Begin Again(78)



But as the words settle in me, a sad, but strangely comforting understanding comes right along with them. It isn’t just about the school; this feeling is tangled in so much else. In everything that I do, every moment I won’t be able to turn over my shoulder and ask my mom what she thinks, or feel her pride.

Whether or not I belonged here has felt like a thing I could measure. I’d be worthy of her legacy, or not. But the truth is that moments I’ve lost with her are immeasurable, and no amount of wondering about admissions or how well I do on the show or any other measuring stick I can hold to her legacy is going to bring them back.

This feels like one of those moments right now. The kind where I’d be able to call her or come home to her. Maybe even a moment that would never have happened if she’d been around, because Connor wouldn’t have had to fill a space she left behind.

The whole mess comes crushing back then, heavy in my chest.

“And on top of that . . . this thing with Connor,” I say.

I grit my teeth. It’s the hurt. The humiliation. It’s too much to process right now, or maybe even forever; there are pieces of myself starting to unravel right now that I’ve known my entire life. I think of that stupid memoir I’ve been planning to write for half my life, all these chapters I tried to fit neatly into place.

Now the pages are all at my feet, scattered before I could even put them together. I can’t believe I was naive enough to think I could write them in the first place. I can’t believe I let Connor be one of the strings that tied them together. Only now do I understand it’s because I just plain didn’t have enough faith in myself to begin with, and that’s maybe the most brutal realization I’ve made in this whole mess.

“I feel so stupid,” I admit. “I really thought . . . I really thought I could make this work. I love him.”

Love. Not loved. I can’t make it go away, can’t shake an entire lifetime of love from under my skin; even trying to see as far into the future as I can let myself in this moment, I’m not sure if I ever will.

But I don’t have to explain it to Milo. He’s spent months with the same hurt in his heart. With the strange way you have to rearrange yourself when you can’t make the love you have for someone go away, but have to wait for it to take a new shape. Connor will always be my childhood best friend and my first love, the same way Nora was his.

“Well, it’s like my dad always said,” says Milo, squeezing my shoulder gently. “Anything worth doing starts with a mess. Maybe . . . this one is yours.”

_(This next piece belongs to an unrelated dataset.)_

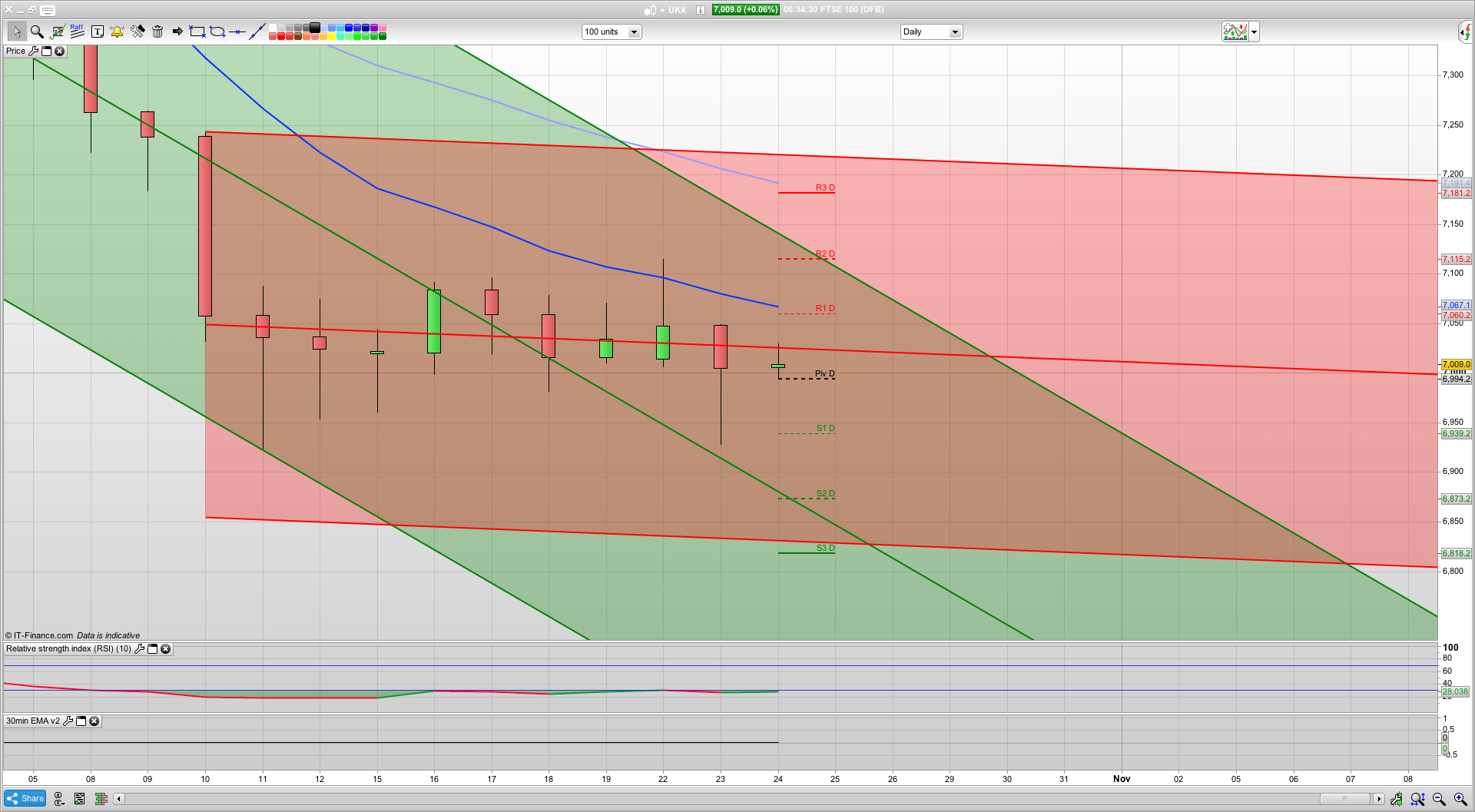Close the 30min EMA v2 panel
Viewport: 1475px width, 812px height.
click(x=94, y=721)
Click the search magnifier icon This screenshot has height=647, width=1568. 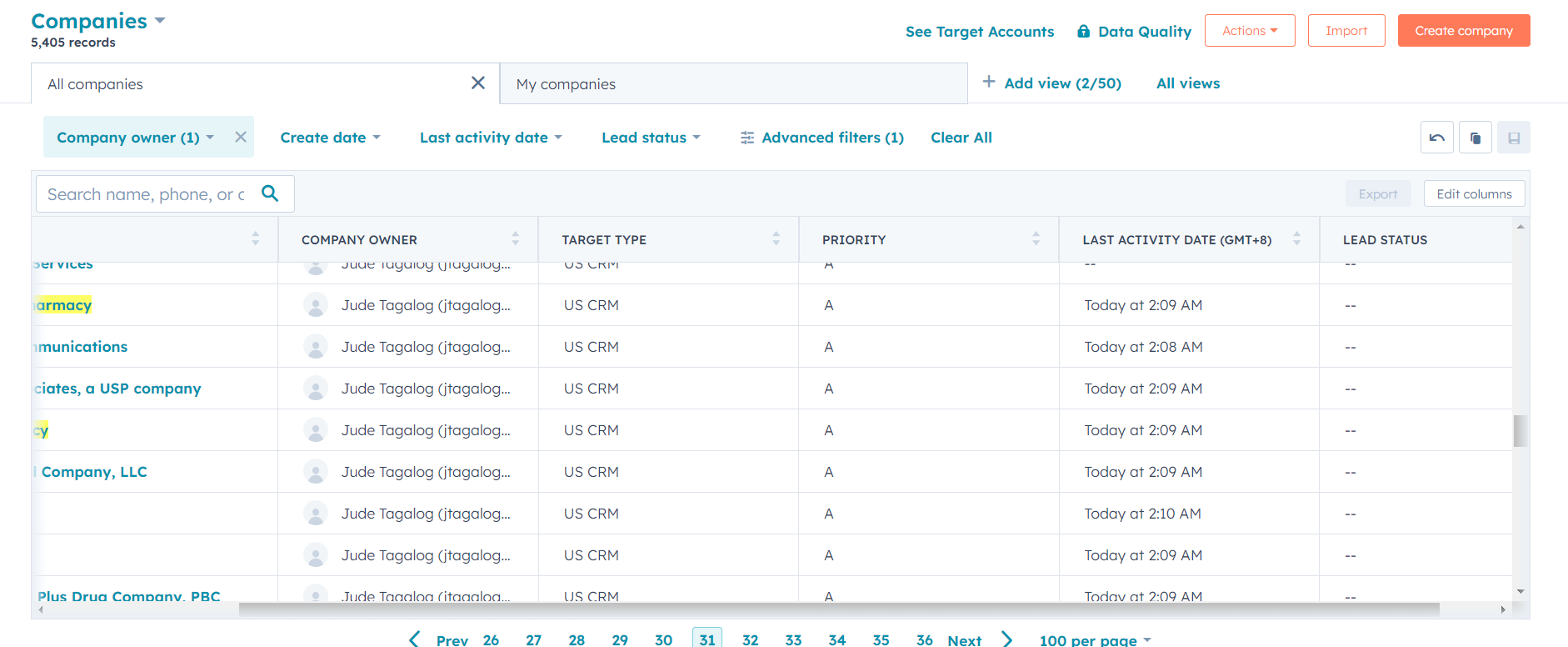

It’s not the first time I’ve thought of those words since Milo said them to me all those weeks ago, but it’s the first time I can fully appreciate them. I’ve spent my whole life with a plan. Neat, tidy, organized. Fitting myself like a key into other people’s locks just so I could call their homes my own.

But just because Connor’s family won’t be mine anymore doesn’t mean I’m on my own. Maybe I’m a mess now, but I’m in the middle of everyone else’s mess, too. Milo’s and Shay’s and Val’s. We might not know where we fit yet, but we’ve got a strong grip on one another, and maybe that’s all you get to ask for at this point in your life. Maybe it’s the only thing you really need.

“You’re right. He’s right,” I amend. I take in a shaky breath, trying to explain—not to excuse the time it’s going to take for me to get past this, but so he’ll get it. “I think for a while, I was just . . . I mean, my parents met here. They were best friends first, and then they fell in love. And they were happy.” I tilt my head as if the world is tilting with me, as if I’m trying to understand the new view. “I just thought—that I could try to have that, too. I could re-create the same magic my mom made. Have her same shine. It felt like the universe wanted me to—I mean, Connor and I have known each other for practically our entire lives. Our moms were best friends. And his mom was like . . .”

Milo nods in understanding. Doesn’t try to tell me I’m wrong to think of her that way. Doesn’t try to talk me down from the importance of it all, or the magnitude of what just happened.

“I gotta pull an Andie Rose right now. So forgive me for asking.” Milo’s teeth graze his lower lip in a moment of hesitation, and I know what the question is before he even asks it. “Have you talked to your dad about these feelings?”

I lean forward, gently knocking my forehead into his chest. “No,” I tell him. “But I did get in touch.”

Milo lifts his hand from my shoulder and presses it to the back of my head, holding me steady. “Good.”

“Seems like you made some headway with Harley last night, too.”

He takes his hand off and we separate again, Milo looking sheepish like he’d forgotten all about it until now. “Yeah, well.”

“Where did you leave it?”

Milo rolls his eyes affectionately. “Can we please have five whole minutes where you’re not worried about anyone else’s shit?”

But that’s just it. Somewhere along the way, his issues started feeling like mine, too. Not the way they were at the beginning of the semester, when I wanted to fix things for the sake of fixing them. But because I want to be with him through it, the same way he has been for me. The same way I sense we will be far beyond this.